AMERIGROUP CORPORATION

Stanley F. Baldwin
Executive Vice President, General Counsel
and Secretary

The Participant
Address:
SSN:

1

EXHIBIT A

ELECTION UNDER SECTION 83(b)
OF THE INTERNAL REVENUE CODE OF 1986

The undersigned taxpayer hereby elects, pursuant to Section 83(b) of the Internal Revenue Code of 1986, as amended, to include in taxpayer’s gross income for the current taxable year the amount of any compensation taxable to taxpayer in connection with taxpayer’s receipt of the property described below:

1. The name address, taxpayer identification number and taxable year of the undersigned are as follows:

NAME OF TAXPAYER:

NAME OF SPOUSE:

ADDRESS:

IDENTIFICATION NO. OF TAXPAYER:

IDENTIFICATION NUMBER OF SPOUSE:

TAXABLE YEAR:

2. The property with respect to which the election is made is described as follows:       shares (the “Shares”) of AMERIGROUP Corporation (“Company”).

3. The date on which the property was transferred is:      , 20     .

4. The property is subject to the following restrictions:

The Shares may not be transferred and are subject to forfeiture under the terms of an agreement between the taxpayer and the Company. These restrictions lapse upon the satisfaction of certain conditions in such agreement.

5. The fair market value at the time of transfer, determined without regard to any restriction other than a restriction which by its terms will never lapse, of such property is: $      .

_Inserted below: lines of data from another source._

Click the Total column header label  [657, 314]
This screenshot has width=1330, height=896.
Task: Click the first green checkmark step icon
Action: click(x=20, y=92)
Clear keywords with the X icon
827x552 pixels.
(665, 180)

6. The amount (if any) paid for such property is: $      .

The undersigned has submitted a copy of this statement to the person for whom the services were performed in connection with the undersigned’s receipt of the above-described property. The transferee of such property is the person performing the services in connection with the transfer of said property.

The undersigned understands that the foregoing election may not be revoked except with the consent of the Commissioner.

Dated:      , 200_

Taxpayer

The undersigned spouse of taxpayer joins in this election.